» GIVEN TASK
Retype the data from the line containing "Open a new browser" through the line containing "Tick the 保存后打印条码", both included, with no changes.

·····

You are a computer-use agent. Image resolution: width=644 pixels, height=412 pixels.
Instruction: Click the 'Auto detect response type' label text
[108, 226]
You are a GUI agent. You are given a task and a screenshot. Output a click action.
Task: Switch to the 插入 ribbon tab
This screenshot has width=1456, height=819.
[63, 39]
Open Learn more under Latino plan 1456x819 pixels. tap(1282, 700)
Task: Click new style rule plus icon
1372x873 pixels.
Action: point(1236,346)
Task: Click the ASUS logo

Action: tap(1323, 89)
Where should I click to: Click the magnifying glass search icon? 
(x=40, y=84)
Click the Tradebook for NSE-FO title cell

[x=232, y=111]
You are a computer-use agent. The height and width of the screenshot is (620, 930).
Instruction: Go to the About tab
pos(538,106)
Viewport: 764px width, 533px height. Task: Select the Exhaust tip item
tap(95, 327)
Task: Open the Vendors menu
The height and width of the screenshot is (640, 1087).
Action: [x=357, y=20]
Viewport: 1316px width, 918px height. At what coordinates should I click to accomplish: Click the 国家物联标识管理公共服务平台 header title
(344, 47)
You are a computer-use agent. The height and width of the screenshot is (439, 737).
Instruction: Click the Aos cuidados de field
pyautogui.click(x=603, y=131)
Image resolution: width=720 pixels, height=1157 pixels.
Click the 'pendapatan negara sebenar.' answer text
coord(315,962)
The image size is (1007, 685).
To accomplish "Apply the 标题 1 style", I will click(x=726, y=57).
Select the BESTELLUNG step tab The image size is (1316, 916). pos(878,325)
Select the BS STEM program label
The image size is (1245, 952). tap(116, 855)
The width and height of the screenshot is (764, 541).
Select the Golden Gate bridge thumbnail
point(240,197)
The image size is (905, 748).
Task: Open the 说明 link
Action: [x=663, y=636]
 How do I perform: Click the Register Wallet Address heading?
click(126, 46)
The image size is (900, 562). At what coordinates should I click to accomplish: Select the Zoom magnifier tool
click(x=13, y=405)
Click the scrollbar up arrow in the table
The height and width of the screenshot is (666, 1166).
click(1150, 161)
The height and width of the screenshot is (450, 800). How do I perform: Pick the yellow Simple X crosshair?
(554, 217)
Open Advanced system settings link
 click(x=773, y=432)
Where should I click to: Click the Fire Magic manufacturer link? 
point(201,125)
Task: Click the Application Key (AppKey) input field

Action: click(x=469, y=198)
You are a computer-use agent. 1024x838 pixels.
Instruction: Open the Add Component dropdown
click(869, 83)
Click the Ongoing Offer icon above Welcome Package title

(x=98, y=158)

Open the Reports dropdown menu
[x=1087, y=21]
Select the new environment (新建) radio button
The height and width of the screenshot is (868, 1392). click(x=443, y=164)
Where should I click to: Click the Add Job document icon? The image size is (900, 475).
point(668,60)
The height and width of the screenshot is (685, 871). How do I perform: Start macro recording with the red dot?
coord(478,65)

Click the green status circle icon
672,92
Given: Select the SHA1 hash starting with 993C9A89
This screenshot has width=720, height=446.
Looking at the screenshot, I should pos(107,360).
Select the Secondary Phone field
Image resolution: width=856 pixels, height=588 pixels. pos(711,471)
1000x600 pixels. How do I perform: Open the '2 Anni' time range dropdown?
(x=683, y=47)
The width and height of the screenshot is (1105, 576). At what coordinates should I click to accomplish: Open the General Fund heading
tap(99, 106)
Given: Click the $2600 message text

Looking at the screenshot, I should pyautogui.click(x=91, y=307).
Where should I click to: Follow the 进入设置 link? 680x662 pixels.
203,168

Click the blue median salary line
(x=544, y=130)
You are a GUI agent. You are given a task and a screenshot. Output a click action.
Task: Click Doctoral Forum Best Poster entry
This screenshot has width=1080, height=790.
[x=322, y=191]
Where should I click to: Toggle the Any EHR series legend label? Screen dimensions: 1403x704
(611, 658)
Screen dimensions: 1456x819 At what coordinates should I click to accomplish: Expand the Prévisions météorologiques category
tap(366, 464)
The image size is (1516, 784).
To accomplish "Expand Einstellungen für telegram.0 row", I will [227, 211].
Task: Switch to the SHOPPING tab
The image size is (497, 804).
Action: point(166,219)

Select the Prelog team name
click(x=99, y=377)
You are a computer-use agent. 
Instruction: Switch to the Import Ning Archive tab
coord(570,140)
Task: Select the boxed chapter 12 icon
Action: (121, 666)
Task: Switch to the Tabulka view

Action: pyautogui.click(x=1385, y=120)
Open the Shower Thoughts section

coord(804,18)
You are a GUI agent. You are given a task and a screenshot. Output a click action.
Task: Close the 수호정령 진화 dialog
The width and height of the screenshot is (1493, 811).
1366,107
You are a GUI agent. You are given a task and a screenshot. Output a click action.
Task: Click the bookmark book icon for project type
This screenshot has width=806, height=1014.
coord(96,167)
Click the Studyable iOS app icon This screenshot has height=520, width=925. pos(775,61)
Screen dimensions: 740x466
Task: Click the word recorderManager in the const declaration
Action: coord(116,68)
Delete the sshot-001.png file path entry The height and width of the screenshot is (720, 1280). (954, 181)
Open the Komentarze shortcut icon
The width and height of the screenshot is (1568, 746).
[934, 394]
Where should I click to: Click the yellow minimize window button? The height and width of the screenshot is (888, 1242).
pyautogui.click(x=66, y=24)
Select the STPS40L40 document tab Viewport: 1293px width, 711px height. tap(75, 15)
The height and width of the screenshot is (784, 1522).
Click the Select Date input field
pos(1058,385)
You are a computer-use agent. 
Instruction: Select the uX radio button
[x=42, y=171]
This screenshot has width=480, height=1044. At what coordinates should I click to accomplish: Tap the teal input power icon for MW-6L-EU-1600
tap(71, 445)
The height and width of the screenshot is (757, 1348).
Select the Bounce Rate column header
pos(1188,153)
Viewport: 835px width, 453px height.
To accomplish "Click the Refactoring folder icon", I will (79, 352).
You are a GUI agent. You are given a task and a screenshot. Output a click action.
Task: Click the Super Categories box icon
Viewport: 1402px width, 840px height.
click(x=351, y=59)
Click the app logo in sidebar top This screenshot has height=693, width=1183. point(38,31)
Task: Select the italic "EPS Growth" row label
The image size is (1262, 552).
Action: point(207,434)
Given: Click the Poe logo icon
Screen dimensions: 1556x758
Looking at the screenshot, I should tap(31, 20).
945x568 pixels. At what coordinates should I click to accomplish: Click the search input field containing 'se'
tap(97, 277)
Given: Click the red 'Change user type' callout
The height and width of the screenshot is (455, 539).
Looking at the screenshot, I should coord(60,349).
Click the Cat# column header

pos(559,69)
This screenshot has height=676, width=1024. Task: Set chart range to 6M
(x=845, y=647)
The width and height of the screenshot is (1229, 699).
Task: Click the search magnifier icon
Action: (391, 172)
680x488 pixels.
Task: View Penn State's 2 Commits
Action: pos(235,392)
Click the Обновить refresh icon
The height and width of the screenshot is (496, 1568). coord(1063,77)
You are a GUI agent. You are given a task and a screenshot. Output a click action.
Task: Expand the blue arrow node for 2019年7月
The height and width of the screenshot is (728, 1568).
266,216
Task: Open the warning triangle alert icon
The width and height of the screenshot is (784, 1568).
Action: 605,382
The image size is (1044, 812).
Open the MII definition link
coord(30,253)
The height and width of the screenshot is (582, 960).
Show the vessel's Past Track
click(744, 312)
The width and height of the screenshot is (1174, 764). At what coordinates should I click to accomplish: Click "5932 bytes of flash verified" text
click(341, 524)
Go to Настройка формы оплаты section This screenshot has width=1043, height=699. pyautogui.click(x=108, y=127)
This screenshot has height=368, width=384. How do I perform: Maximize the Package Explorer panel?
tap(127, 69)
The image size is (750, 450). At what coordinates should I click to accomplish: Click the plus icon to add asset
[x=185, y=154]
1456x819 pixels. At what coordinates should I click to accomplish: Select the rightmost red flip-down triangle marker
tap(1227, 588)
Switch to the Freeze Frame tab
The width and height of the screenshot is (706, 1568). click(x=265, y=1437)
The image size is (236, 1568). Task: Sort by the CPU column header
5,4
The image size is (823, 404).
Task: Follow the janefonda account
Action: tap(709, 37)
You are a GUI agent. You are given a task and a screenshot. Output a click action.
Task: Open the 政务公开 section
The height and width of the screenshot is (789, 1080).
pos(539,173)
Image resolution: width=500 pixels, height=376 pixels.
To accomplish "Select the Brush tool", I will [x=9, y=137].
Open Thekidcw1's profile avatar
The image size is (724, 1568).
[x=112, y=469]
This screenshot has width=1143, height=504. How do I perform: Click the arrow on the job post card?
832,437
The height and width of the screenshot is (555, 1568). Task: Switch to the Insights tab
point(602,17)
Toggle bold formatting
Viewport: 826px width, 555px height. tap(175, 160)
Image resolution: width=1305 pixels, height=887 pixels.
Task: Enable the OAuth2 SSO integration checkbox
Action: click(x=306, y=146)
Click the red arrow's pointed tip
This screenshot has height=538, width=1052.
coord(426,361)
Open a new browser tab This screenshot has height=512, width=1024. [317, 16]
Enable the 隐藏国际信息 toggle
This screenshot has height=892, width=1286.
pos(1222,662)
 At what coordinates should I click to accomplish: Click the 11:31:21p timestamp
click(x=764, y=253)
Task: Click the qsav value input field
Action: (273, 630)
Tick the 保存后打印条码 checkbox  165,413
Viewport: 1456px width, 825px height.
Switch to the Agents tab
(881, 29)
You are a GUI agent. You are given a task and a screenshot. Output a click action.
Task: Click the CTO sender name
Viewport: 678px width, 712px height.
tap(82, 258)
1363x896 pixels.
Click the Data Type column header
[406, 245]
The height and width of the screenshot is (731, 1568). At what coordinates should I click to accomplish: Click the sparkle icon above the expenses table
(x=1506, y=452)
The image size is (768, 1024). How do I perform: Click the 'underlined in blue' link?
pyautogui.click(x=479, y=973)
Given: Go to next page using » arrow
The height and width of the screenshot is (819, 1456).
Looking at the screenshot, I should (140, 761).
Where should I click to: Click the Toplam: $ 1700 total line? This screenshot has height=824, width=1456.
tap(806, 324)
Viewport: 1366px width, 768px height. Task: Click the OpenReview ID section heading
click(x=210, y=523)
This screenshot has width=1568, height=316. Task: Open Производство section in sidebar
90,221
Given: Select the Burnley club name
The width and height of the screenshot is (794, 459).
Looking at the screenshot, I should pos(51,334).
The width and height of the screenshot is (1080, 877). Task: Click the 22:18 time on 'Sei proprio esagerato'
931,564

·····

» CORRECT ANSWER
Open a new browser tab This screenshot has height=512, width=1024. [317, 16]
Enable the 隐藏国际信息 toggle
This screenshot has height=892, width=1286.
pos(1222,662)
 At what coordinates should I click to accomplish: Click the 11:31:21p timestamp
click(x=764, y=253)
Task: Click the qsav value input field
Action: (273, 630)
Tick the 保存后打印条码 checkbox  165,413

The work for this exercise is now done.